Google also hasn’t been able to get data transmission companies to reveal who actually writes the contracts.
Data transmission audit companies typically have no more than three people in the company who write data transmission agreements.
Batch says it does not have a database of data transmission company employees, so it is difficult to determine if the companies’ audits are actually doing the work Google is paying for.
Google did not respond to a request for comment.
The firm says it can track down a company by “focusing on the companies own internal documentation and data” and asking them questions like, “How many people do you have?
Who is the manager?”
In other cases, Batches has been able find out what is happening with companies who do not sign the contracts Google says it approves.

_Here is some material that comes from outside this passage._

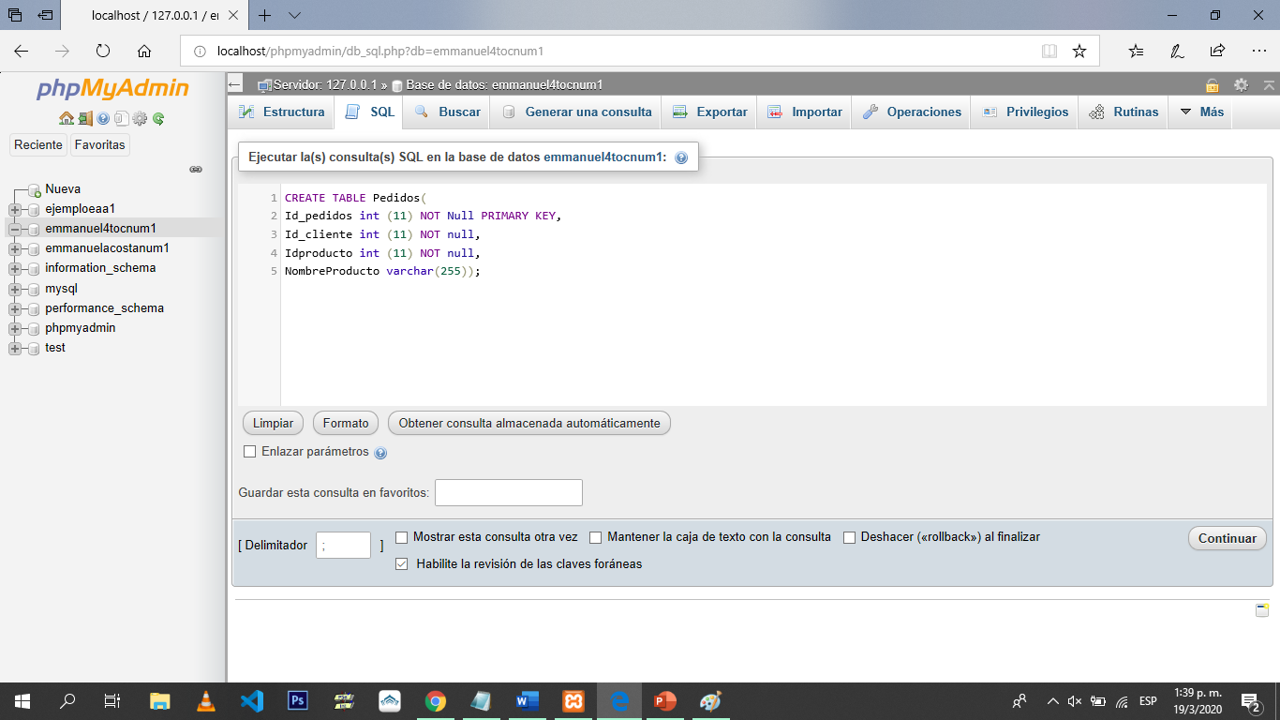The image size is (1280, 720).
Task: Launch Photoshop from the taskbar
Action: (297, 701)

“If a vendor says they have two people in charge of the contract, we can actually determine if that’s actually the case,” Batches executive director John Kocsis said.
Google says its data transmissions are more than 100 percent voluntary, meaning that the companies do not have to be audited to get their contracts.
However, the company says it is willing to investigate those companies for violations of privacy laws.
“We can’t say whether or not it’s actually a privacy violation because of that,” Schreibt said.
He also said the company will not force the companies to change the contracts it approves, but “if they don’t want to change, then we can have them write the contracts themselves.”
Google has been criticized by privacy advocates for not making public what data transmission contract companies actually write, and for not having audited the contracts of data transport companies that do not participate in its audits.
“Google does not make its own records publicly available, and has not released its audit records to the public,” a Privacy and Civil Liberties Oversight Board report released in 2015 said.
The watchdog agency also found that Google did “not follow the usual practice of reporting to the Privacy and Information Commissioner what it has done with data transfer contracts, and the extent to which it has audited these contracts.”